Long Term Side Effects
Occur due to internal scar tissue (fibrosis).  May begin 6 months – 5 years after radiation ends.  May become chronic or lifelong conditions. 
Weakening of the erections which may ultimately become “erectile dysfunction” in 33% of men. 
Some narrowing or scarring of the urine passage, ie the urethra.  May require a procedure to widen the urethra in 5% of cases.
Rectal or bladder bleeding (rare, less than 2%)
Urinary incontinence (rare, less than 2%)
Secondary cancers (rare, less than 1%)

For short term urinary symptoms we often prescribe Flomax (tamsulosin) to help the urine flow.  Azo (pyridium) can reduce burning symptoms.  For diarrhea we prescribe Imodium-AD, and sometimes a low fiber (low residue) diet can be helpful.  Regarding erectile dysfunction, a prescription for Viagra or Cialis can be helpful. 

There is typically no down time during radiation and most patients can continue working during and after the treatment course. 

Monitoring

We monitor the cancer with PSA blood tests. We do not routinely do any follow-up scans or biopsies unless the PSA starts to rise significantly.  We don’t typically check the PSA during radiation as the treatment can inflame the prostate and may cause the PSA to temporarily rise.  The first PSA is taken 3 months after the treatment is completed or when the next Lupron injection is due, and the PSA should be decreasing. We check the PSA every 6 months after that. The PSA will continue to decrease for 5 years or more and may eventually drop down to as low as 0.1 or 0.2. There is no official “normal” range for PSA after radiation, but I often say that a PSA below 1 is normal. Sometimes the PSA can bounce up and down a little after treatment.  It is the overall trend we look at. 

What Happens if the Cancer Comes Back?

There is a separate page on this website devoted to cancer recurrence. We become alarmed when the PSA climbs on three consecutive measurements. The official definition of radiation failure is if the PSA ever rises to 2 points higher than the lowest measurement obtained since the treatment ended. If that happens we may recommend some repeat scans such a CT scan, bone scan, and/or a PET scan.  A rising PSA would be the first sign of a problem.  Prostate cancer can come back in the bones, lymph nodes, or the prostate gland, and the PSA will rise in any of those situations. Sometimes we will do another prostate biopsy.  After analyzing all the test results we end up with one of the following scenarios:

Types of Cancer Recurrence Treatment Options
PSA Recurrence Only
Scans are all clear!  Don’t know where the cancer is coming back.  Sometimes it’s a false alarm and the PSA will drop back down on its own. 
If there has not been a prostate biopsy then consider doing one.
Continue PSA surveillance, and rescan every 3 – 6 months if the PSA rises further.
Intermittent hormone therapy (cycle on and off the Lupron)
Pure Local (Prostate) Recurrence
Recurrence found in the prostate gland only, not found anywhere else
Surveillance (do nothing)
Intermittent hormone therapy
Cryotherapy (freeze the prostate)
HIFU (high intensity focused ultrasound
Metastatic Recurrence Recurrence found in the bones or lymph nodesContinuous hormone therapy
A referral to a medical oncologist may be requested. 
Oligometastatic Recurrence
Isolated recurrence found in only a couple bones or a couple lymph nodes (oligo-metastatic recurrence)
Stereotactic radiation (SBRT) to the few metastases. 
Hormone therapy x 6 – 12 months is typically combined with the SBRT. 
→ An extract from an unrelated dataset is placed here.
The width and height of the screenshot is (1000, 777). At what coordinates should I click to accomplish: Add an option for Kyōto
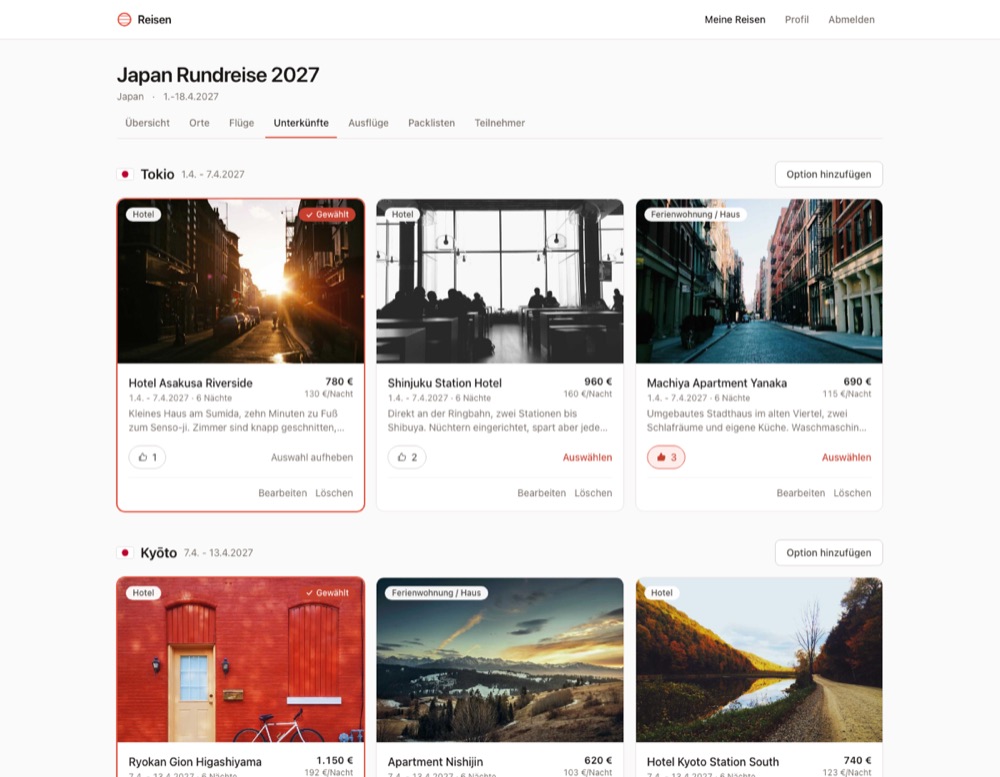(828, 552)
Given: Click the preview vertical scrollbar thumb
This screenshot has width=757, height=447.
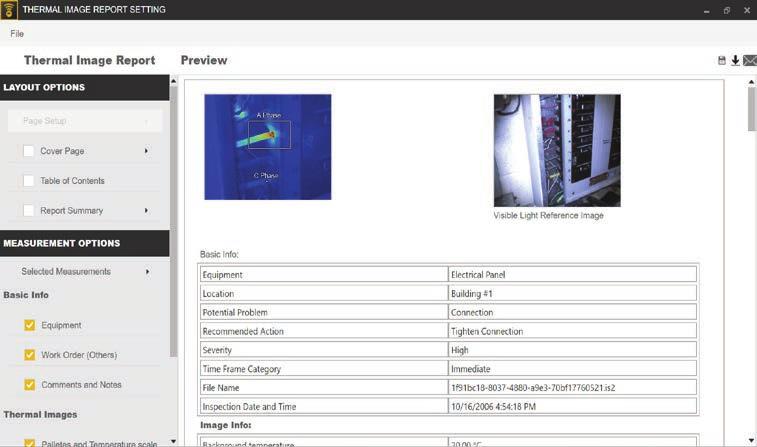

A common thing you may hear from urologists is that “you can’t have surgery if the cancer comes back after you have had radiation”.  This is true, but the only situation where that becomes an issue is in the situation of a Pure Local Prostate Recurrence, and there are other treatment options available!  In a 10-year SBRT study by Katts, he found that a prostate recurrence happened in less than 2% of patients. 

Conclusion

Good luck in your journey!  I’m a radiation oncologist and I happen to believe that radiation therapy is a great option for many men!